_INSTRUCTIONS FOR THE TASK_.
Write out the rows below verbatim, starting with their first line and ending with the line that contains "The image size is (500, 871).", inclusive.

_RECORDS TO PROCESS_.
▬▬▬▬▬▬
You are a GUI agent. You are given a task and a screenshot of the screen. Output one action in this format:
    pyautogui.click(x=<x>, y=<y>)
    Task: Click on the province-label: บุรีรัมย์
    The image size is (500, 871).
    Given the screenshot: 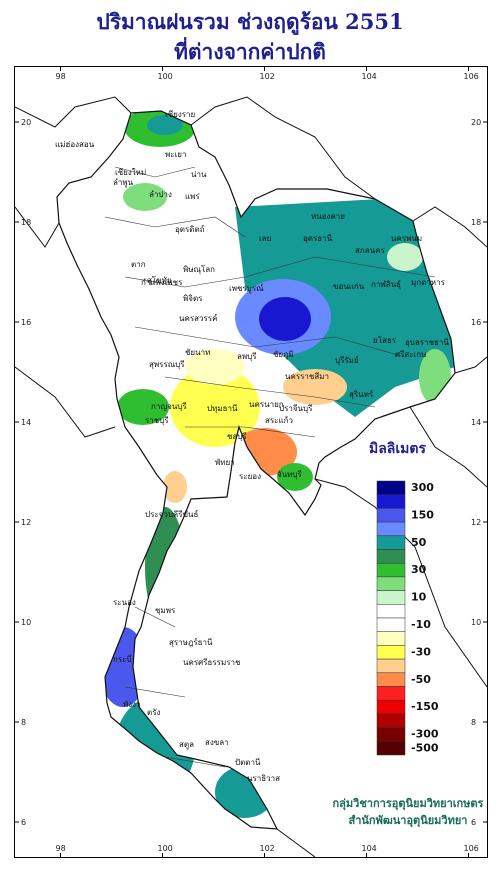 What is the action you would take?
    pyautogui.click(x=347, y=360)
    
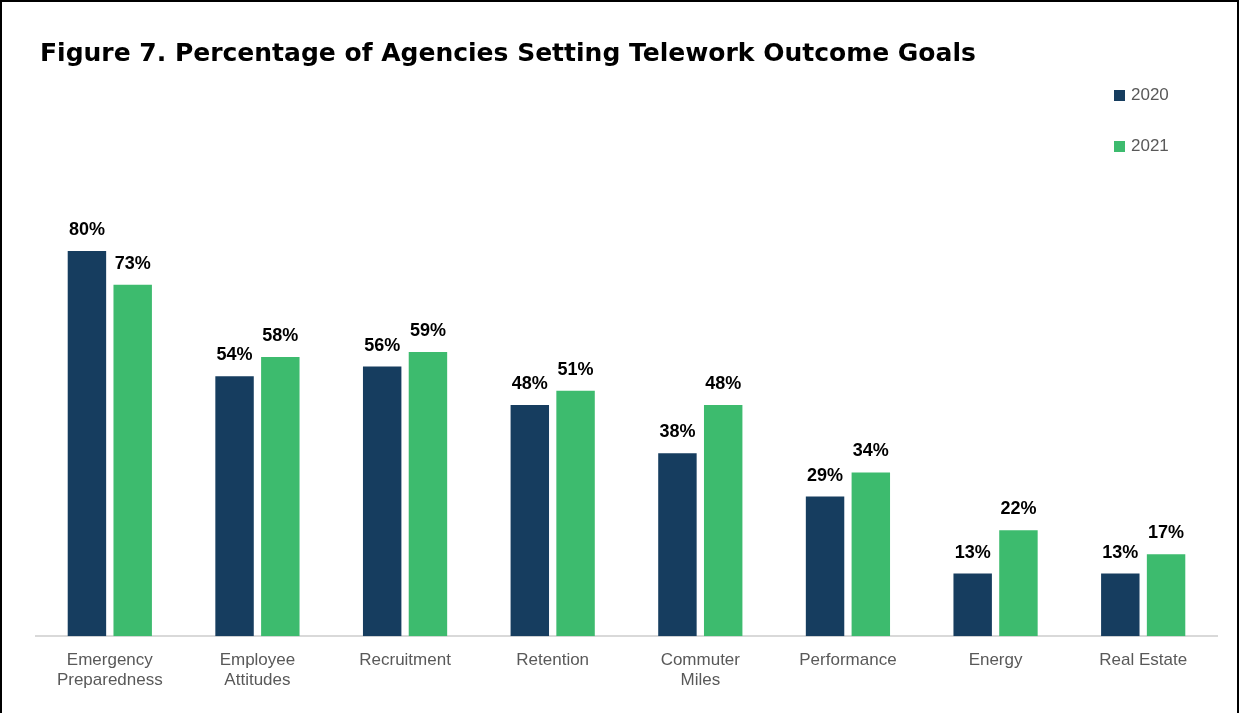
▬▬▬▬▬▬
_OUTPUT OF THE TASK_.
You are a GUI agent. You are given a task and a screenshot of the screen. Output one action in this format:
    pyautogui.click(x=<x>, y=<y>)
    Task: Click on the province-label: บุรีรัมย์
    The image size is (500, 871).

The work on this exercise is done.